Were things so bad in the 1970s?

Blogger of the Year PETER RHODES on changing values, panic in the scanner and a shortage of working-class MPs.

Published

MY item on hot dogs in cinemas inspires a reader to tell me they are his favourite dogs because they are the only dogs that feed the hand that bites them.

CLIMATE-change opportunity. Now that autumn goes on for ever and the seasonal invasion of fruit flies continues into the festive period, is anyone working on tinsel with built-in fly paper? There is money to be made.

THE much-discussed programme, It Was Alright in the 1970s (C4) was little more than an exercise in self-congratulation. A succession of smugly superior, politically-correct modern entertainers gasped and stretched their eyes at the racism, homophobia and sexism in 40-year-old editions of everything from Love Thy Neighbour to The Goodies. The message was clear: how blessed we are to have arrived in 2014 in the sunlit uplands of respect and tolerance for all. But to compare TV's output in the 1970s with today's is pointless. TV is no longer the dominant medium in the home. The internet unleashes a 24/7 tidal wave of paedophilia, sexism, gay-bashing, and racism worse than anything in the 1970s, plus every dodgy old TV programme you care to choose. It is perfectly possible, in the comfort of your lounge, to enjoy a night of hard-core porn, beheadings and even (if you must) the Black and White Minstrels. Over the past 40 years TV may have cleaned up its act but the total volume of vile material available in the home is vastly greater. Things may not have been all right in the 1970s but overall they were probably better than now.

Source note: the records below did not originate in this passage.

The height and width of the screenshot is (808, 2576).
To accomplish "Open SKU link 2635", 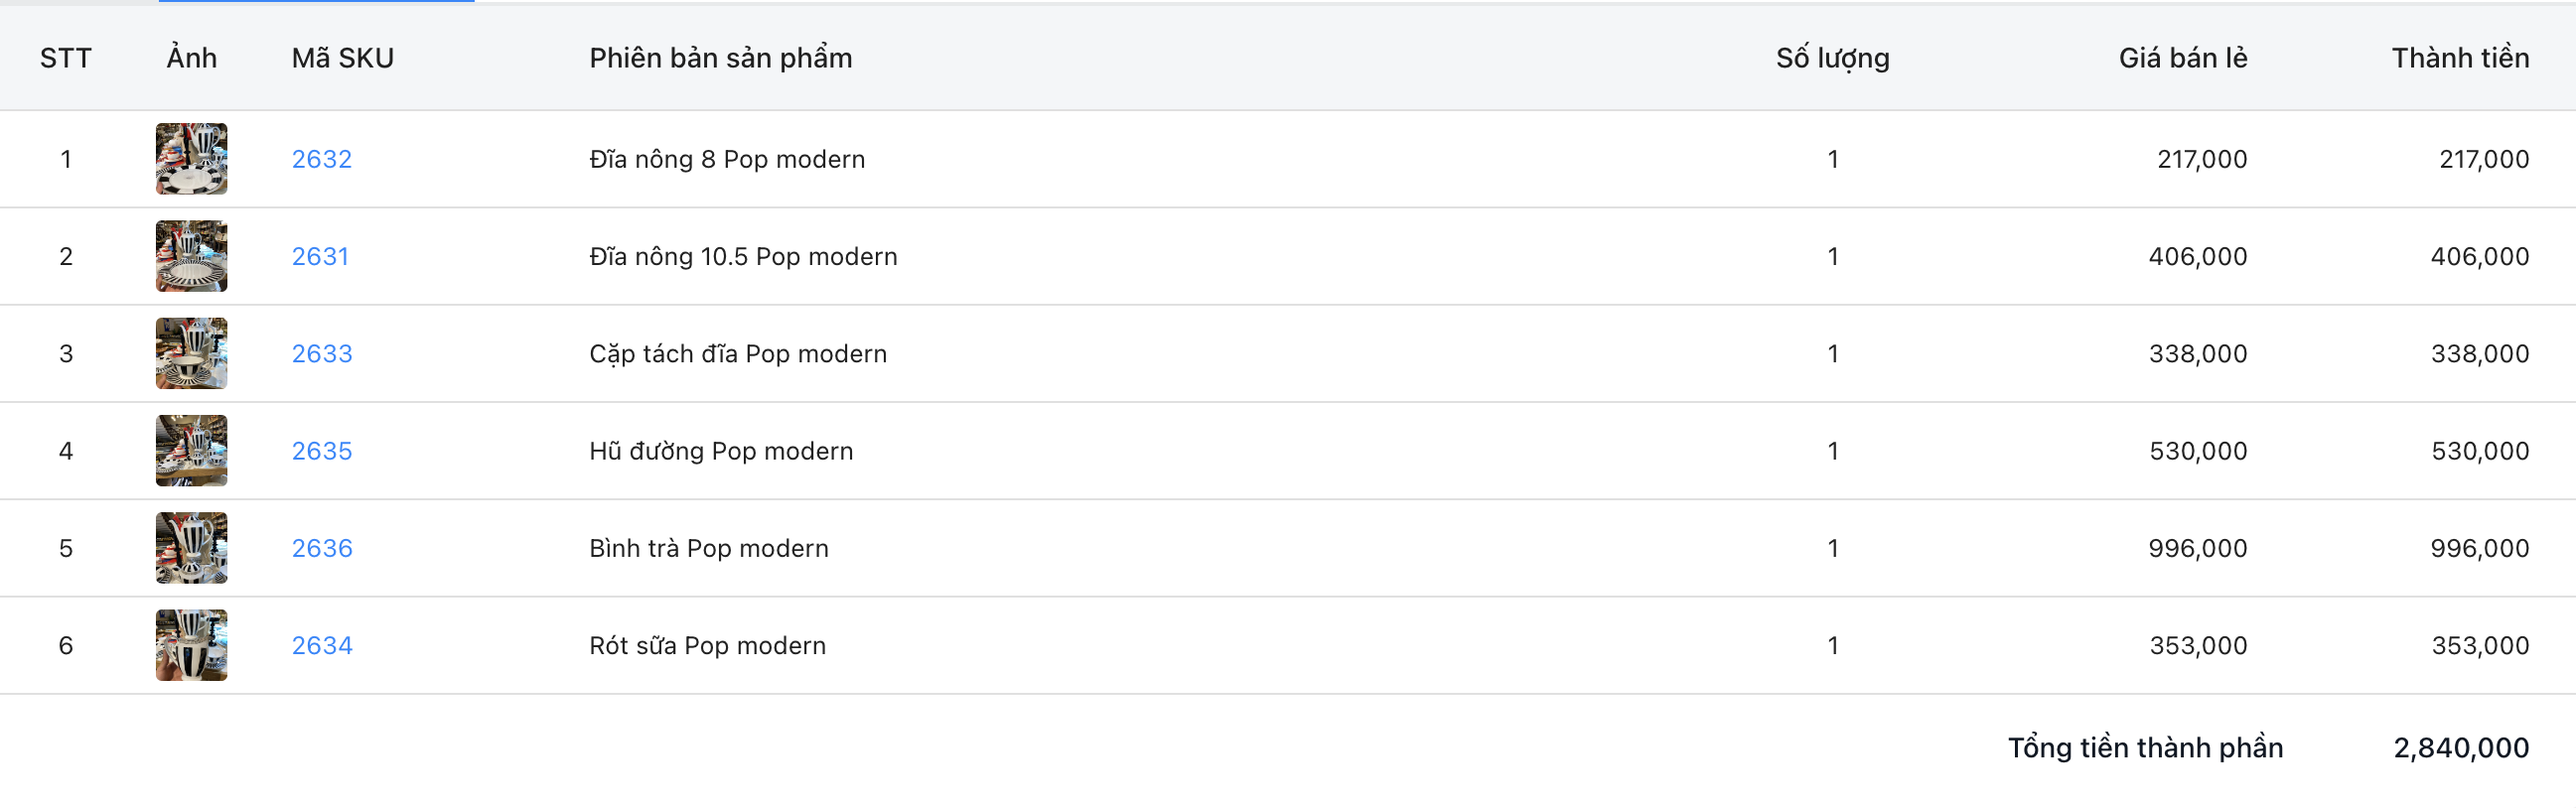I will point(321,451).
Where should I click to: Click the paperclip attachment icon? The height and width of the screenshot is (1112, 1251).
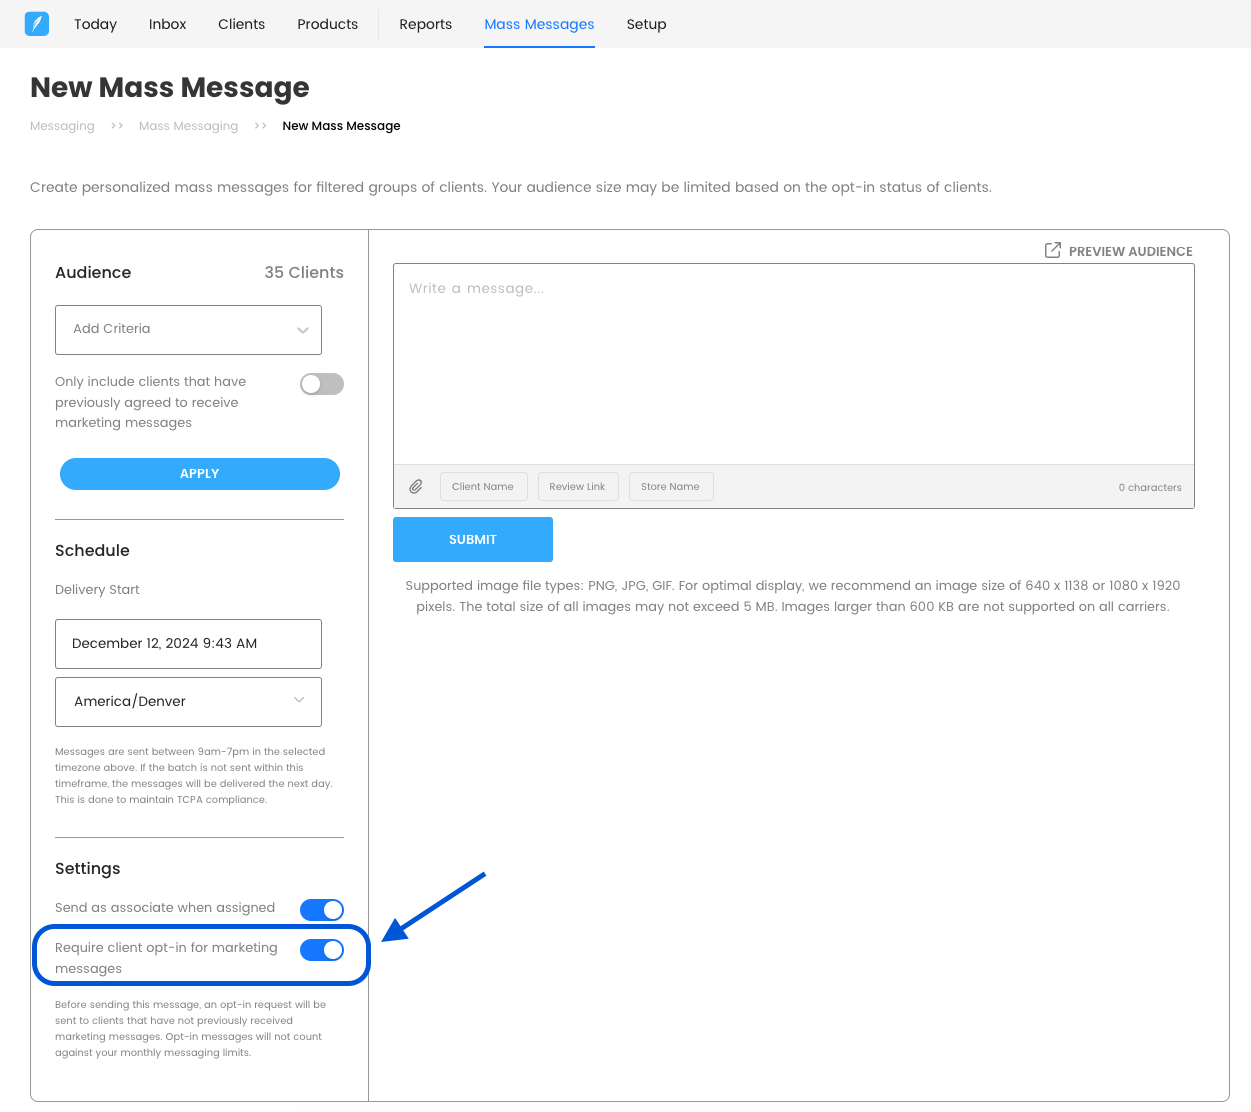pos(416,487)
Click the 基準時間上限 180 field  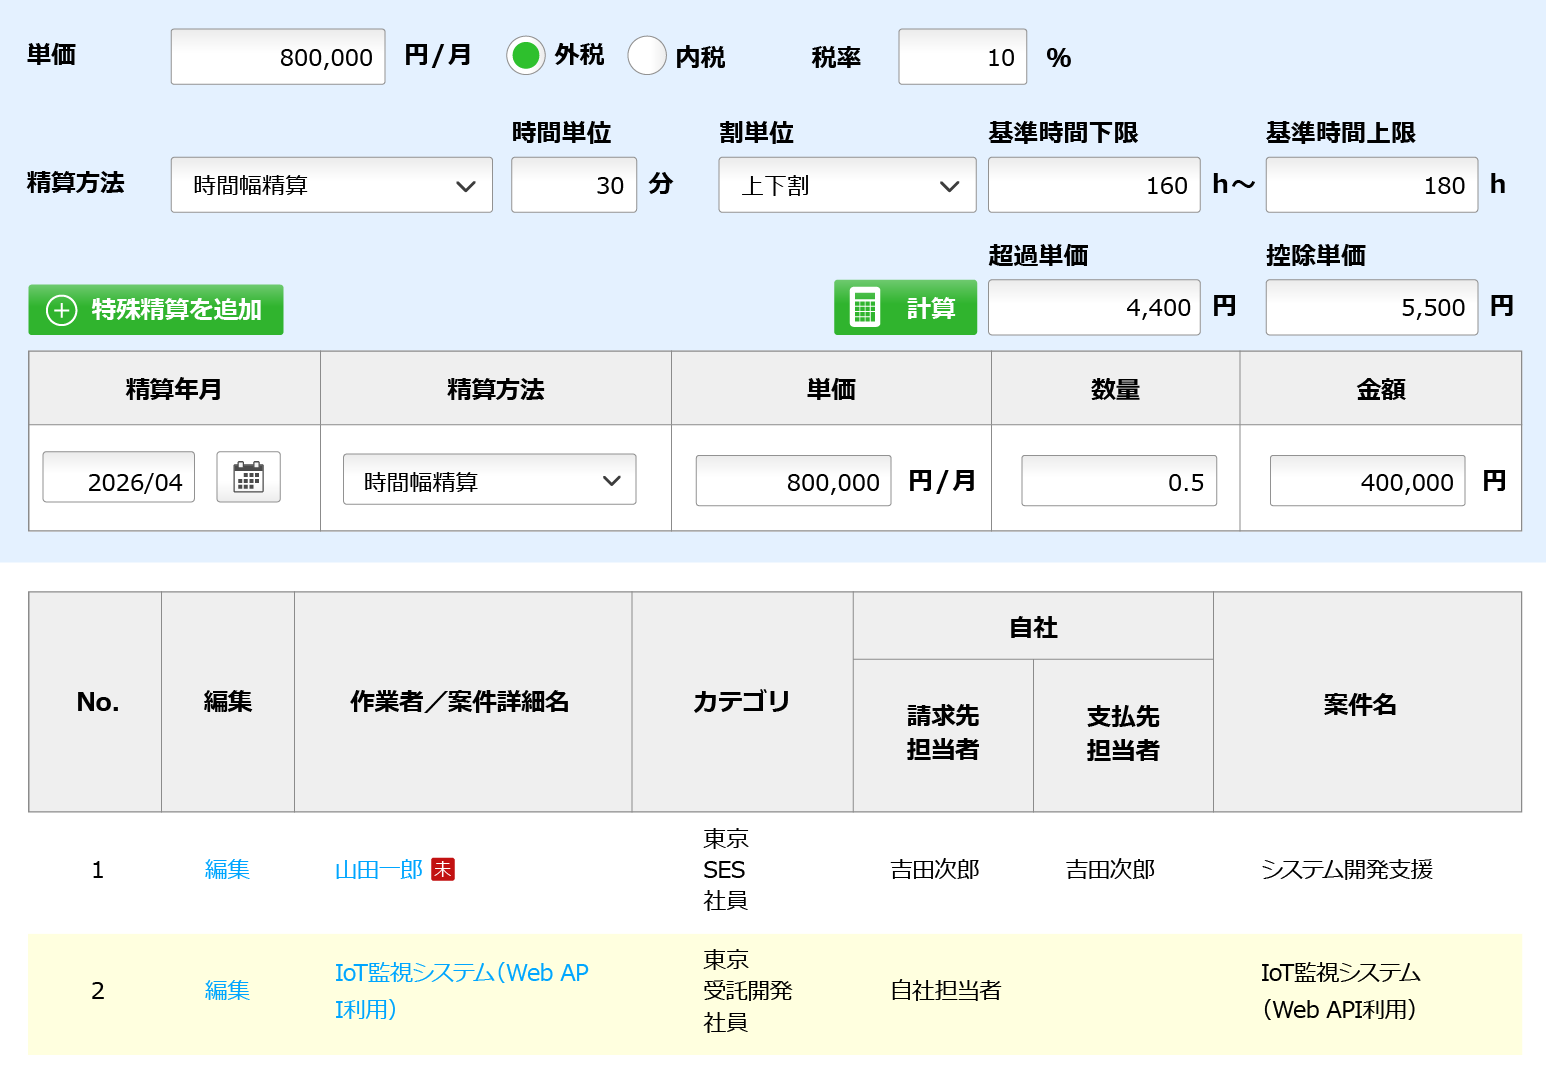(x=1371, y=185)
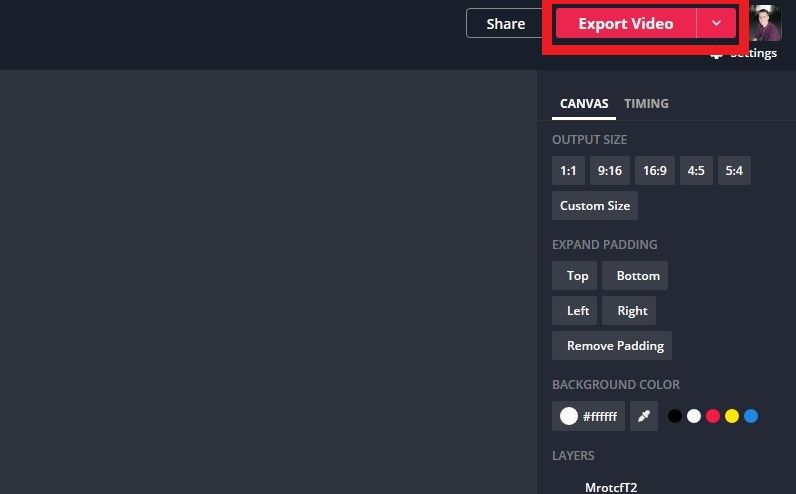This screenshot has height=494, width=796.
Task: Expand the Export Video dropdown arrow
Action: 716,24
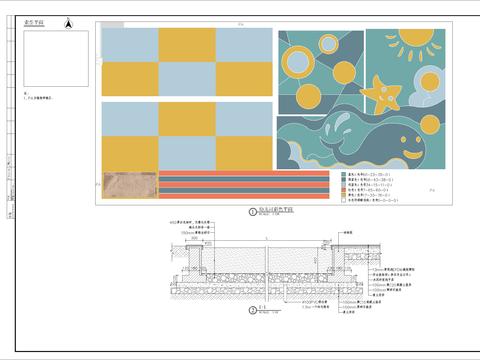The width and height of the screenshot is (480, 360).
Task: Pick the light blue legend swatch
Action: (x=343, y=185)
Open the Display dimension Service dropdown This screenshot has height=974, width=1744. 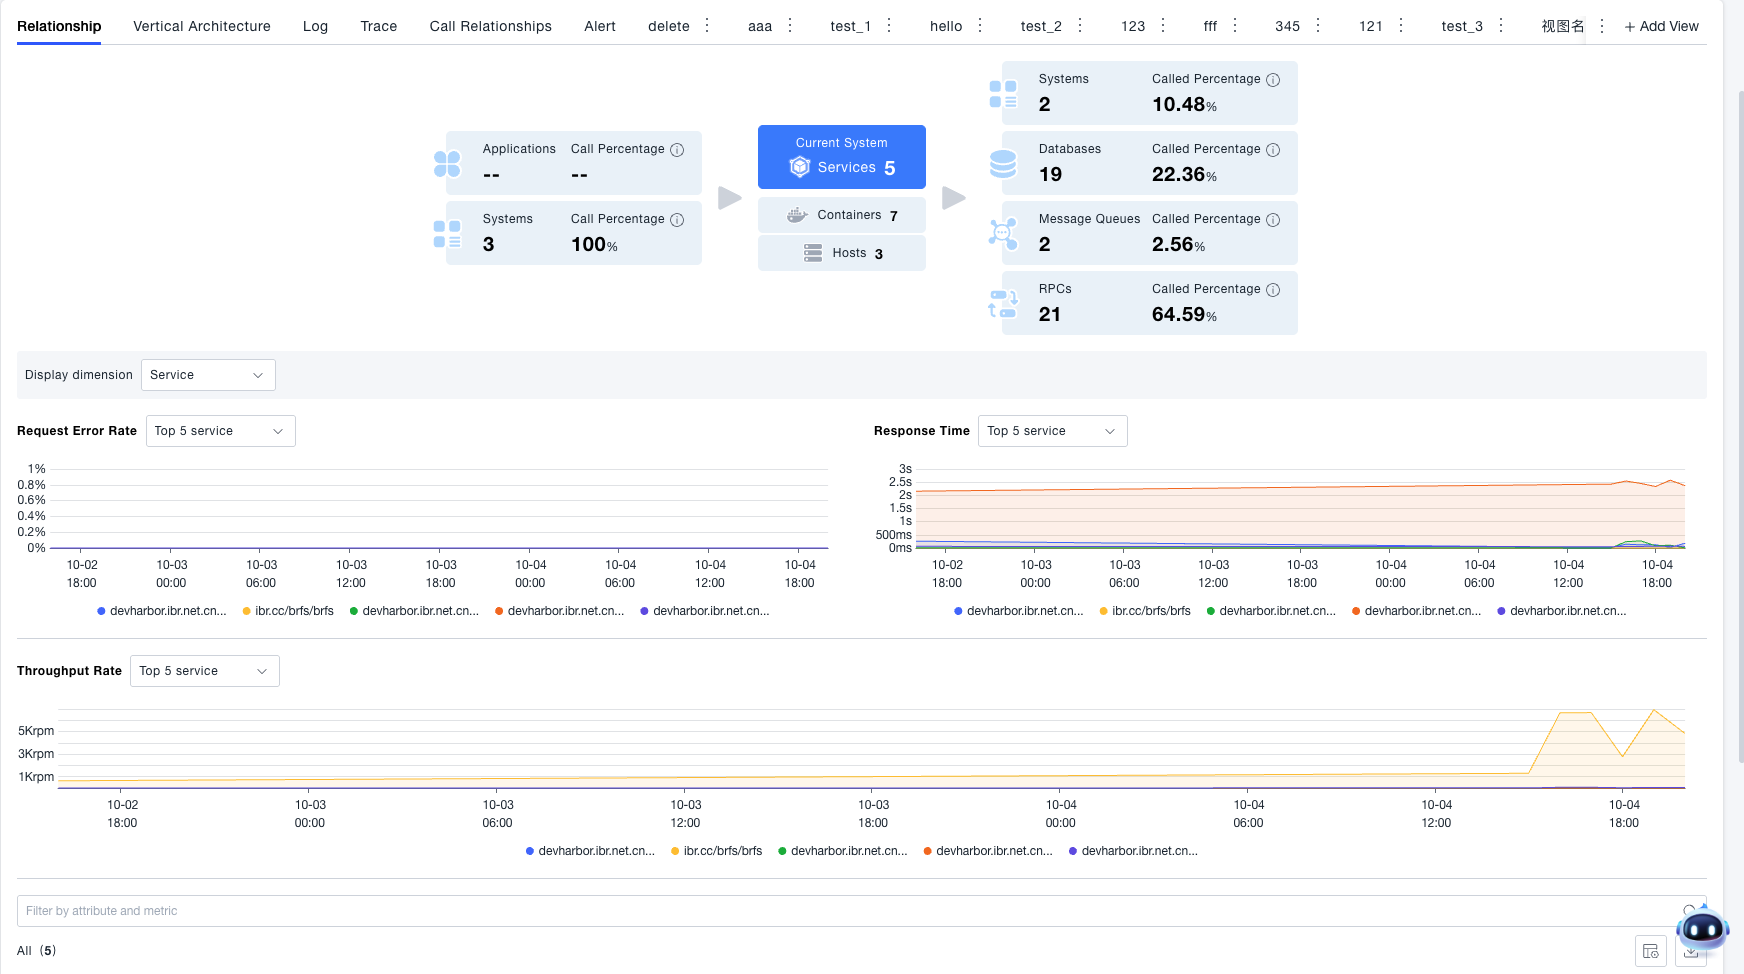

A LABOUR bigwig on the radio was explaining how eagerly his party is recruiting working-class members. So when did you last see a new working-class Labour candidate fight a winnable General Election seat? Labour candidates are overwhelmingly middle-class and it helps if you are married to an existing MP or if your surname is Blair, Straw, Kinnock or Prescott.

SEND for the thought police. I note that the latest Lidl News shopping guide shows a play kitchen and a science set. A little girl is shown playing with the play kitchen. A little boy is playing with the scientific stuff. This is appalling sexual stereotyping. Public outrage? Questions in the House? Full public inquiry?

AND off to Cheltenham for a Cambrai Day luncheon when the old and bold from Britain's armoured regiments mark the Battle of Cambrai in 1917. I admire anyone with the guts even to get inside a tank, let alone fight in one. My personal panicky moment came at the tank museum at Bovington. I slipped into the depths of a Chieftain tank and another two blokes climbed into the seats above me and closed the hatch. Yabba-dabba-do does not begin to describe it.

FEW experiences in civilian life are quite that panic-inducing. But there is one. A friend admits he feels an utter wuss having had a panic attack, entirely beyond his control, while in a hospital MRI scanner. Turns out he is in good company. Panic attacks in scanners are common enough for medics to have a huge array of calming devices at hand, from Valium to eyepads, vanilla essence and soft music. But they don't seem to screen patients routinely to identify the potential panickers. Why not?

THEY say that when you get really old, jokes about death tend to get very personal. Not necessarily. A reader aged 91 is happy to share with us the epitaph she found in a Cornish cemetery which ends: "Prepare, prepare for sudden death / As God can quickly stop your breath."